Why No One's Happy With The FCC's Network Neutrality


Author: Joel Rose
Location:
Federal Communications Commission, 445 12th Street SW, Washington, DC, 20554, United States

On Dec 1, Federal Communications Commission Chairman Julius Genachowski sketched out the rules that he said would ensure that broadband providers treat all of the data on their networks equally — an idea known as network neutrality.

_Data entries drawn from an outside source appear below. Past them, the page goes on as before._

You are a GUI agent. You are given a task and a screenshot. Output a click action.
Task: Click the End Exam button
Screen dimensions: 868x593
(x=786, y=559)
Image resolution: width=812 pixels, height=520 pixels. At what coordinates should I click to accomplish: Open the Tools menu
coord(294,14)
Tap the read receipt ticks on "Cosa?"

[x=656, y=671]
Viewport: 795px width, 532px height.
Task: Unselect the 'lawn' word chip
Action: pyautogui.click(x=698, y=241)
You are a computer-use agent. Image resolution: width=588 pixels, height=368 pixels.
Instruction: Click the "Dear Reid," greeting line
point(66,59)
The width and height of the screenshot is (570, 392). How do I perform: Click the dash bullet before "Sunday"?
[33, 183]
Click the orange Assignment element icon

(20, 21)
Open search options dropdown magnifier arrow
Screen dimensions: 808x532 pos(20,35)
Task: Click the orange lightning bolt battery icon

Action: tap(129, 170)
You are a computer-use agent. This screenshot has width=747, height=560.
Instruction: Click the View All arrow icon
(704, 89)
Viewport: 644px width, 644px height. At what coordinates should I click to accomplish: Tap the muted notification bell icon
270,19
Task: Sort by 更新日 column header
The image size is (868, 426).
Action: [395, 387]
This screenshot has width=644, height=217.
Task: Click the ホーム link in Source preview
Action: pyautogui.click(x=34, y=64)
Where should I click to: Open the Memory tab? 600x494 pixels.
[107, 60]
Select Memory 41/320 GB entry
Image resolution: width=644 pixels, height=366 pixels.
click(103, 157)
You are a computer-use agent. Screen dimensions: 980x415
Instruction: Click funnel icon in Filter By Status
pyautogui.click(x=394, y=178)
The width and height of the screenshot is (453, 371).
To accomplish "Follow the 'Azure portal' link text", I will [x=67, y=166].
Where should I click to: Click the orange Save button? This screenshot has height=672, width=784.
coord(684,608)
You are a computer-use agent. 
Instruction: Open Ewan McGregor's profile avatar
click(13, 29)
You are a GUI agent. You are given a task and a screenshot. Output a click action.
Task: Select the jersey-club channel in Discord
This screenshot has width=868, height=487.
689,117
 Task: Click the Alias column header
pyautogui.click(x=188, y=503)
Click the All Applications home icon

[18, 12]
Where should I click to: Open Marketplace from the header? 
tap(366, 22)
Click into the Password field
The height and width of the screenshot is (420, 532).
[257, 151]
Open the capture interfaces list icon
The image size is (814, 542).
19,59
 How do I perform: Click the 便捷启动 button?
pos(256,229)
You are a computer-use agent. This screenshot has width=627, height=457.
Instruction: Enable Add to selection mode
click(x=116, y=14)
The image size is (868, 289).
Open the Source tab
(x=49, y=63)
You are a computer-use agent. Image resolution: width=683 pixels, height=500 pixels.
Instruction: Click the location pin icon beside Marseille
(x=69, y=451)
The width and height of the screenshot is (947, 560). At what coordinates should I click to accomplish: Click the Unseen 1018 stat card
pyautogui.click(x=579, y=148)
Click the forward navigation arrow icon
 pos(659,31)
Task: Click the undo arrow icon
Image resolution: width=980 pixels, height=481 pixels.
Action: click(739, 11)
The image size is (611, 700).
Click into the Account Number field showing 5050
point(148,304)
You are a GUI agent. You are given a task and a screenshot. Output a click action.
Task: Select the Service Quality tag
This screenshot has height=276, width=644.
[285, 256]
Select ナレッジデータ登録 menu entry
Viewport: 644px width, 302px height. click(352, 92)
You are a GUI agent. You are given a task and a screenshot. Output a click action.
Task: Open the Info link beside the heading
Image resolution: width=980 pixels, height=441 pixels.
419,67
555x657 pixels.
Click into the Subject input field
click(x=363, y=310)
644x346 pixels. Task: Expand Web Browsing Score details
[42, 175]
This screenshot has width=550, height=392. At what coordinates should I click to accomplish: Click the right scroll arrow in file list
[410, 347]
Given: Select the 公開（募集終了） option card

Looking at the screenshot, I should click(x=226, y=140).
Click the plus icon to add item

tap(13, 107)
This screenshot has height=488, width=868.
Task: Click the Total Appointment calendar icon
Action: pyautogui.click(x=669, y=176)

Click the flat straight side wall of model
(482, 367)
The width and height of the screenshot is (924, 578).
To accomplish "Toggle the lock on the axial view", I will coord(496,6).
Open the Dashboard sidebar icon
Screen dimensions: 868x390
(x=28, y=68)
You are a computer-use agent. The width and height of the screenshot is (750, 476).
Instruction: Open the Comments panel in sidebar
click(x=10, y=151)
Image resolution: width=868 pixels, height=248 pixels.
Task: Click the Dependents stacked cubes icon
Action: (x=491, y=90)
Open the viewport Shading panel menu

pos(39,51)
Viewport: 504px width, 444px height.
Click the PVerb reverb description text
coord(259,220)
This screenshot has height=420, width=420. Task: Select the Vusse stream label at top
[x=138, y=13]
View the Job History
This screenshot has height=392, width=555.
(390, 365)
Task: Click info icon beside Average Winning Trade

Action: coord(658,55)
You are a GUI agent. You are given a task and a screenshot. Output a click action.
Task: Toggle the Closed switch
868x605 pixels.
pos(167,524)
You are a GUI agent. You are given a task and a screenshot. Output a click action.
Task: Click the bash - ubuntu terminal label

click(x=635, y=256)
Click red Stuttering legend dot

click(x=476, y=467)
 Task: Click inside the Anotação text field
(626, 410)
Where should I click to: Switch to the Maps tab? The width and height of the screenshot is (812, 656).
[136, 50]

But some public interest groups have seen a few more details than Chairman Genachowski announced. They say the proposed rules are net neutrality in name only. "What you have is a lot of consumer groups coming out and looking at this and saying this is a real nightmare," Sascha Meinrath says. Meinrath is with the New America Foundation, a think-tank in Washington, D.C. He says the proposed rules are full of loopholes. For one thing, they would allow broadband providers to offer faster service to some companies — for a price. "These rules could end up allowing companies to pick and choose the services and applications and even content that we are allowed to see online," Meinrath says. "What it does is it gives legal protection for discriminatory behavior." Maybe the biggest loophole, Meinrath says, is that the rules would exempt wireless networks from much of the regulation governing the old-fashioned, wired Internet. The wireless companies argue that they need the flexibility to manage traffic on their networks so that a few users can't hog all the bandwidth. Those companies — particularly AT&T — offered lukewarm support for the proposed FCC rules. But Verizon's Link Hoewing still thinks it's Congress, not the FCC, that should be setting policy for the Internet.